Document text |
•••

Mid-range and upwards DSO vendors have PC interfaces since ages. I regularly import data from my DSO into GNU octave for further processing. High-End vendors even deliver their own Matlab oscilloscope interfaces, e.g. Tek and LeCroy. AFAIR Agilent even has some instruments with a build-in PC board and Matlab running inside the instrument.

--- Quote from: OLSA on January 17, 2010, 01:43:05 pm --- (where is only analog part
--- End quote ---

Only? ONLY? The analog part is the hard part! The (digital) processing stuff is child's play compared to building a good analog frontend.

And "good" means not only 200 MHz or 500 MHz bandwidth for your 2 GHz sampler (good luck with that), but also 300 V CAT II safety (as opposite to a 5 V input range and a mayor fire incident at 10 V), linearity, defined input impedance, temperature stability, low aging, etc.

•••

Data segment |
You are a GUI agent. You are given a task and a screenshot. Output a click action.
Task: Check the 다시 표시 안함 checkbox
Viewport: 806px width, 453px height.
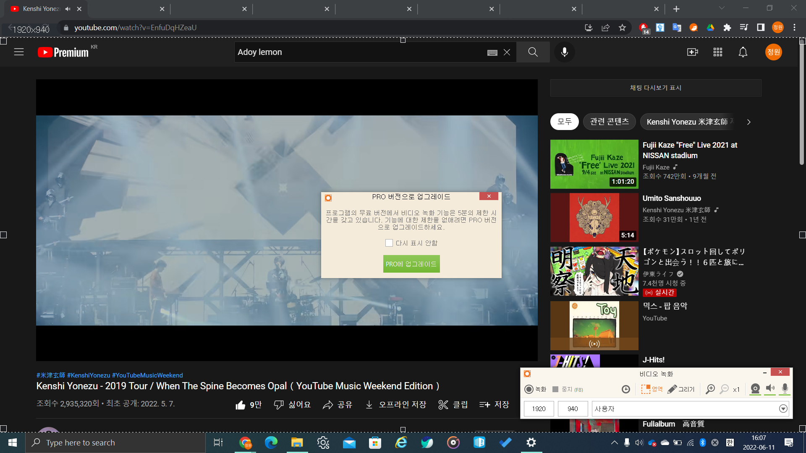coord(389,243)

•••

Problems |
a) Print the oscilloscope forum post word for word from "Mid-range and upwards" to "inside the instrument.".
b) Please continue the forum post about oscilloscope analog frontends from the point where it ends.

Answers per task |
a)
Mid-range and upwards DSO vendors have PC interfaces since ages. I regularly import data from my DSO into GNU octave for further processing. High-End vendors even deliver their own Matlab oscilloscope interfaces, e.g. Tek and LeCroy. AFAIR Agilent even has some instruments with a build-in PC board and Matlab running inside the instrument.

b)
What people just don't understand when looking at the cost for a DSO is that you don't pay for the parts. It is not the (color) LCD screen, the knobs on the front plate or the CPUs and FPGAs inside that make them expensive. Oscilloscope makers can get that stuff rather cheap (not what you would have to pay for qty 1). It is the effort that went into designing it.

Every now and then you see some company coming up with a DIY DSO kit. All I have seen were junk as a DSO. Nice if you want to get some soldering practice, but utter crap as a measurement instrument. Not enough bandwidth, a cheap OpAmp as analog front-end, non or barely non input protection.

Oh, and good luck with calibrating your 2 GHz sampler. How many k$ (kilo-Dollars) are you willing to invest in measurement and calibration equipment?

Hi all,

I would never use a scope based on a PC or Mac etc. You risk loosing to much data due to the OS interfering with the timing. Even if you set every other event in the PC to a lower priority and the only highest priority was the data capture, you would still have problems.

The BEST way to do this is to have a DEDICATED unit that captures the data and THEN transfers it to a PC.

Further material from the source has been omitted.